Bottom line is not what software you use, it's what results you get. You can make terrific looking web graphics with any of those three programs... and you can make really lousy looking ones too. ;)
| 2:07 am on Jul 24, 2002 (gmt 0)|
I agree with Mivox: use what you like; if you have any talent at all, the results can be stellar! Seriously, all the mentioned programs are very good and each has a very loyal following. Each can do various things "better" than the other in terms of ease, but all can produce great web graphics.
I use Photoshop because I've learned to be flexible: I can do what I did in Firworks, and what I used to do working with Corel Photo Paint. Before I got into the "comfort zone" I would switch back and forth between programs, doing "this in that one" and "that in this one..." sometimes I would fire up the other one just to keep the dust off of it. But now I save time working almost exclusively with a single program.
Could I use Fireworks in place of Photoshop? Of course... anyone could. The key is learning to use the tool - and the talent behind it. Pick a program, they are all good. Learn it, enjoy it... create!
| 9:06 am on Jul 24, 2002 (gmt 0)|
>>Fireworks vs. Photoshop
I don't understand the comparison, I always thought Photoshop was a completley different application.
Adobe ImageReady is the closest thing to Fireworks.
| 9:12 am on Jul 24, 2002 (gmt 0)|
I have both Photoshop and Fireworks, and I will always use PS. This could be down to force of habit, but I think that the power and flexibility of Photoshop wins out every time for me.
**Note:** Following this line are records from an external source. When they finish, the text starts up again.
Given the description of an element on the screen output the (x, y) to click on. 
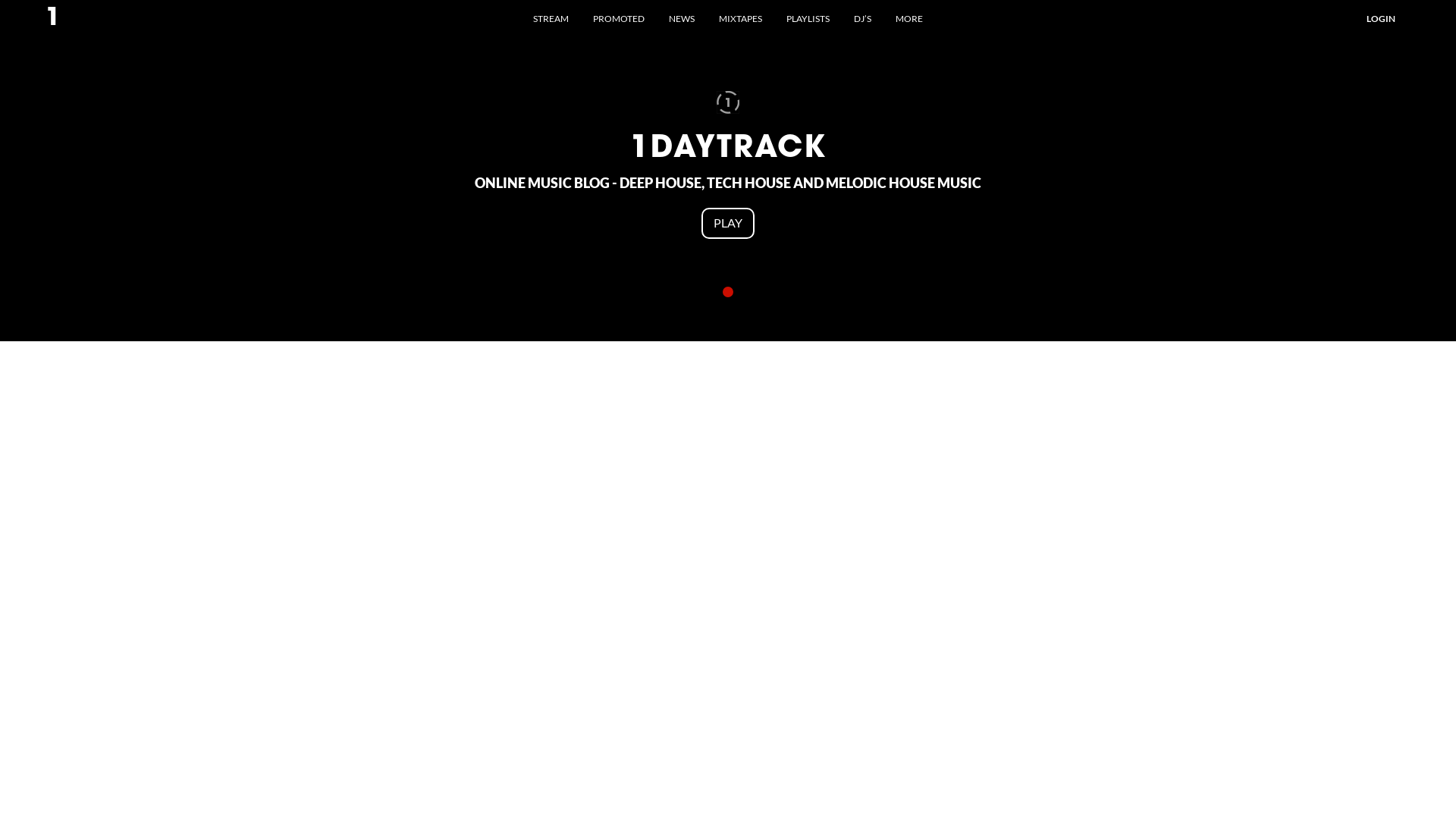
PLAYLISTS Element type: text (807, 17)
LOGIN Element type: text (1380, 17)
PROMOTED Element type: text (618, 17)
MIXTAPES Element type: text (740, 17)
INTRO Element type: text (727, 291)
1 Element type: text (52, 18)
STREAM Element type: text (550, 17)
NEWS Element type: text (681, 17)
PLAY Element type: text (727, 222)
MORE Element type: text (909, 17)
Given the description of an element on the screen output the (x, y) to click on. 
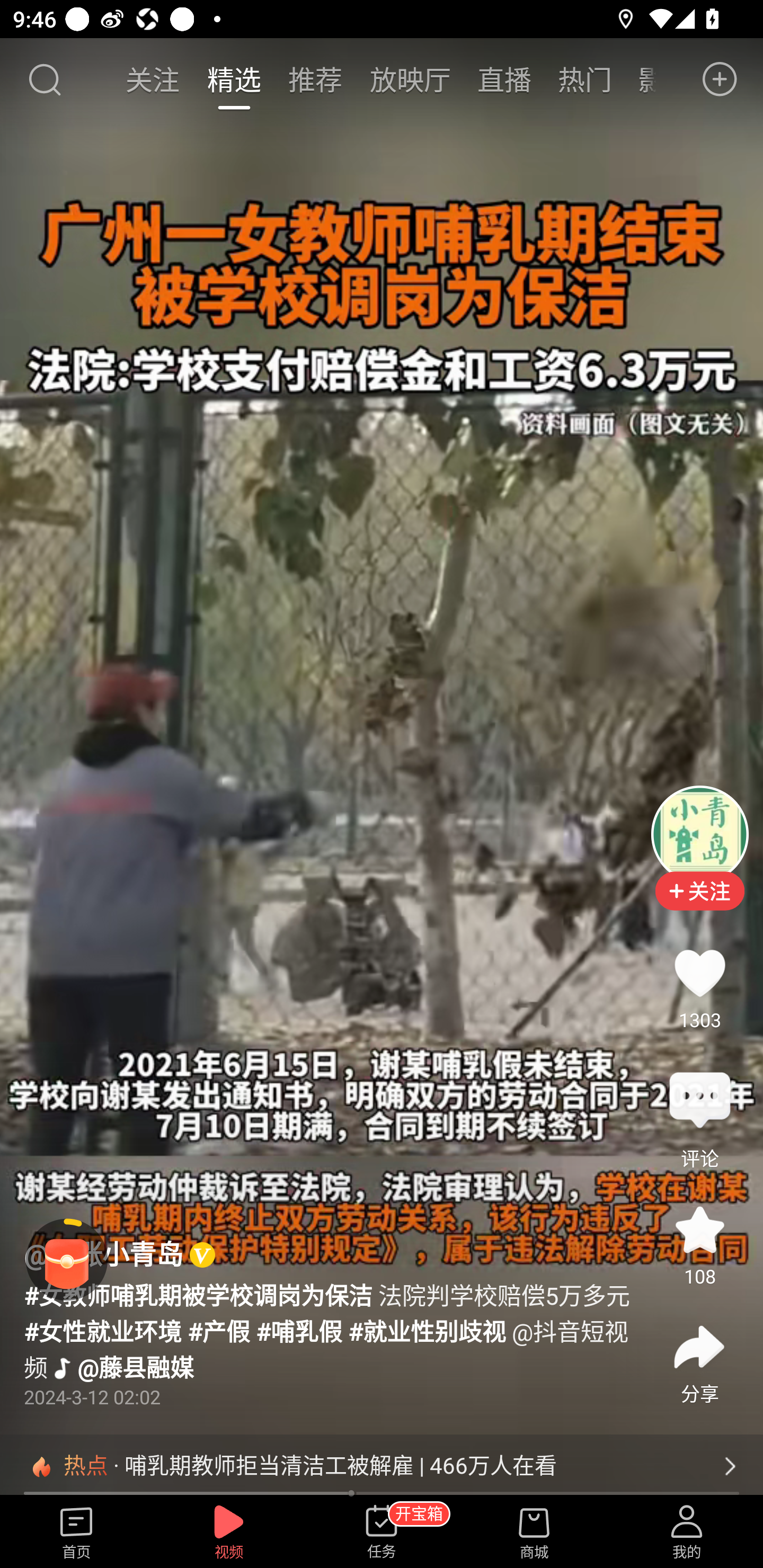
关注 (153, 79)
精选 (233, 79)
推荐 (315, 79)
放映厅 (409, 79)
直播 (504, 79)
热门 (584, 79)
搜索 (44, 79)
发布 (720, 79)
头像 (699, 833)
加关注 (699, 904)
点赞1303 1303 (699, 972)
评论 评论 评论 (699, 1101)
收藏 108 (699, 1229)
阅读赚金币 (66, 1259)
分享 (699, 1347)
热点  · 哺乳期教师拒当清洁工被解雇  | 466万人在看 (381, 1465)
首页 (76, 1532)
视频 (228, 1532)
任务 开宝箱 (381, 1532)
商城 (533, 1532)
我的 (686, 1532)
The Save For Web option has fantastic compression techniques, so I don't think that FW has it there.
However, the rise in popularity of the PNG format - the proprietary FW file format - I think will lead to a rise in FW's fortune.
If I'm trying to make changes to their code, I find the PS produced code easy to pick my way through... in comparison the FW produced code is a nightmare.
Just my €0.02
| 9:30 am on Jul 24, 2002 (gmt 0)|
As a user of both programs (FW4,PS5.5), I have always used Photoshop for image adjustments (color curves, retouching, etc) and Fireworks for actually producing web graphics and images, it has had better text and vector controls, and better compression. But the new FireworksMX has improved filters, and while it is not the program to remove a background, say, is excellent for most tasks that do not require print resolutions. Have not tried the latest photoshop.
| 12:51 pm on Jul 24, 2002 (gmt 0)|
Photoshop 6 is what lured me away from Fireworks. Up until the v.6 release I used both programs depending on what I wanted to accomplish. Fireworks was my prefered program for create text and text effects.
Photoshop 6 was designed to add to and enhance the web graphic aspect of Adobe's flagship program. The layer control and enhanced text abilities did it for me. From that point on, I began to use Photoshop almost exclusively.